There's currently a big attack surface if I run some daemon that gets remotely pwned -- the attacker could start a brand new X server and try to exploit it. On the other hand, they'd have a much more limited attack surface against the already running daemon, because they'll have trouble getting past the X authentication checks.
It may be that XorgWithoutRootRights will clear the setuid bit as well, though.
Hopefully, either clear it completely or drop root rights very early on on startup.
I hope it clears the bit -- I really don't like the fact that 'X :1' screws with the display.

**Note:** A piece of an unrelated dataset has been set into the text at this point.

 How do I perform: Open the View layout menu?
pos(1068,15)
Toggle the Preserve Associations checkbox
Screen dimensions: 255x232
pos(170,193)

You understand that this isn't as much screwing with the display as being a base functionality of the x server? It's a bit like saying starting apache screws with your port 80 when you start it.
Except that apache doesn't screw with your port 80 if you try to start it as nonroot :) In a similar vein, chvt doesn't work unless you're root. I don't see why X should be special, other than for rather old historical reasons.
I'm pretty sure that the last time I tried to use 'startx' was when I sat down directly in front of the SPARCstation because other people were using all X terminals. Even then, most of the time I'd be sitting at the X terminal with a xterm and nothing else, and I'd just run an mwm session instead of running a whole X server. Of course, back then my password was sent over the network as clear text every time I typed it. No one needed to pwn an X server -- you could get anyone's password by leaving a fake getty running on the modem pool.
It would be possible to arrange for running Xorg to still work if you're in a new xorg group.